• _EXERCISE PROMPT_
Retype the lines below exactly, from the one that contains "The height and" through the last, and leave every picture out.

++++ DATA RECORDS

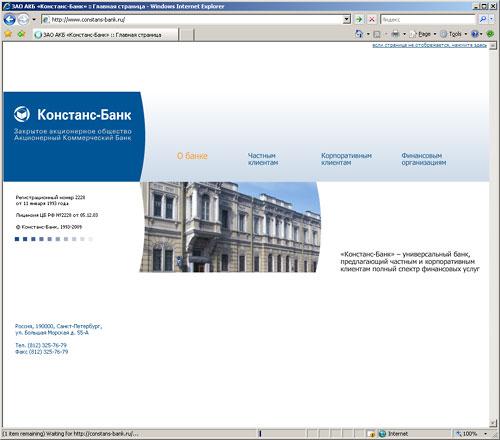500x440 pixels.
Task: Click the blue Help question mark icon
Action: pos(475,34)
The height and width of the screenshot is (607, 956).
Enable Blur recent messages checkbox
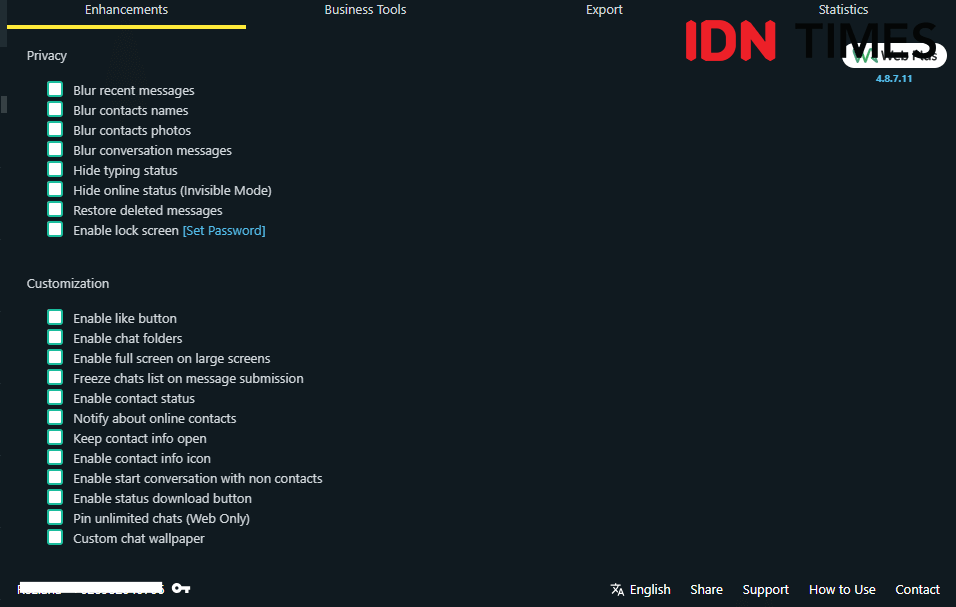pos(55,90)
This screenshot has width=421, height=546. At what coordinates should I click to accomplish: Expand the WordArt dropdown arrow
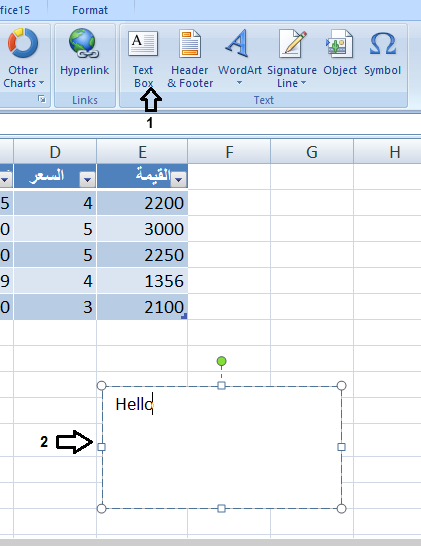coord(239,83)
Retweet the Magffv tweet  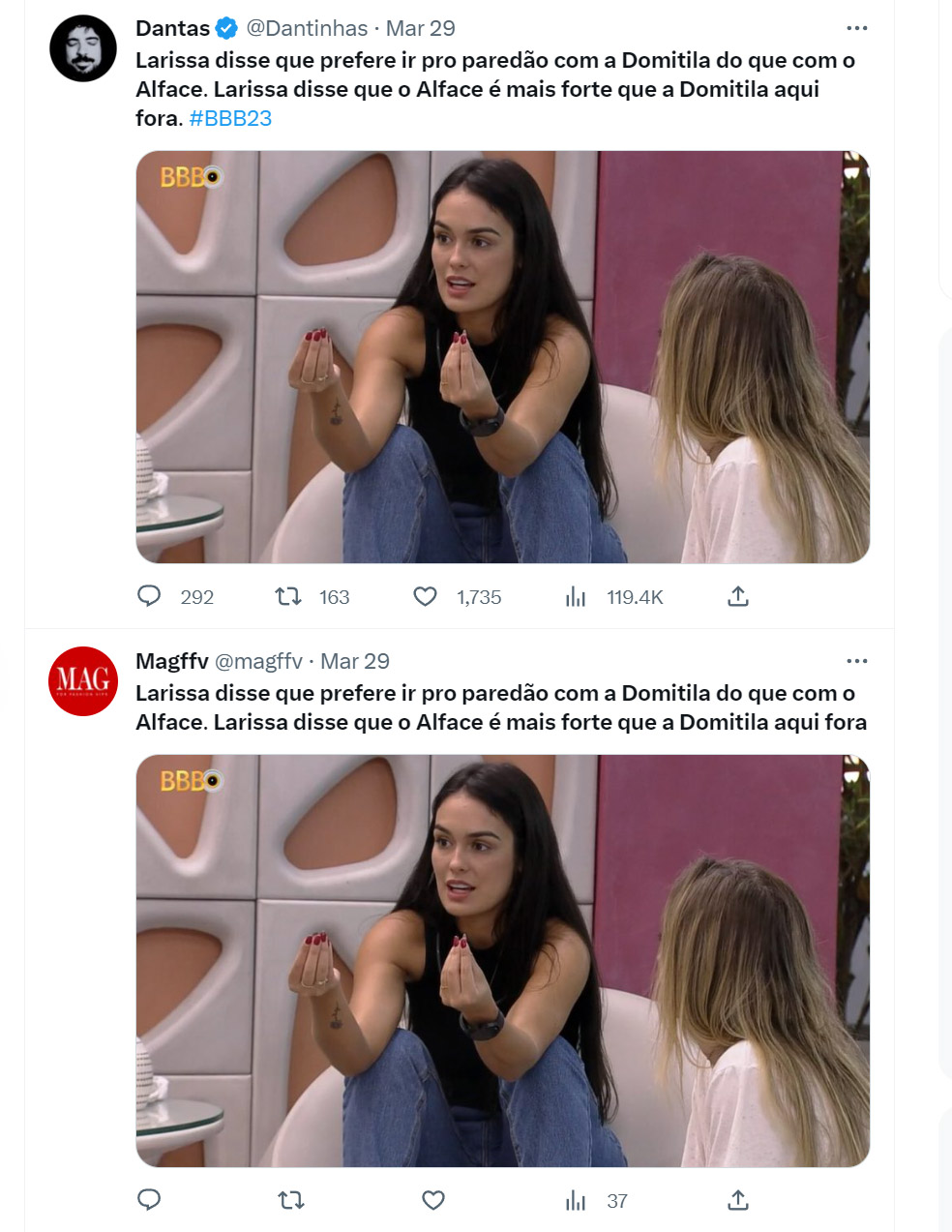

++++++++

• _OUTPUT_
The height and width of the screenshot is (607, 956).
Enable Blur recent messages checkbox
pos(55,90)
This screenshot has width=421, height=546. At what coordinates should I click to accomplish: Expand the WordArt dropdown arrow
coord(239,83)
Retweet the Magffv tweet  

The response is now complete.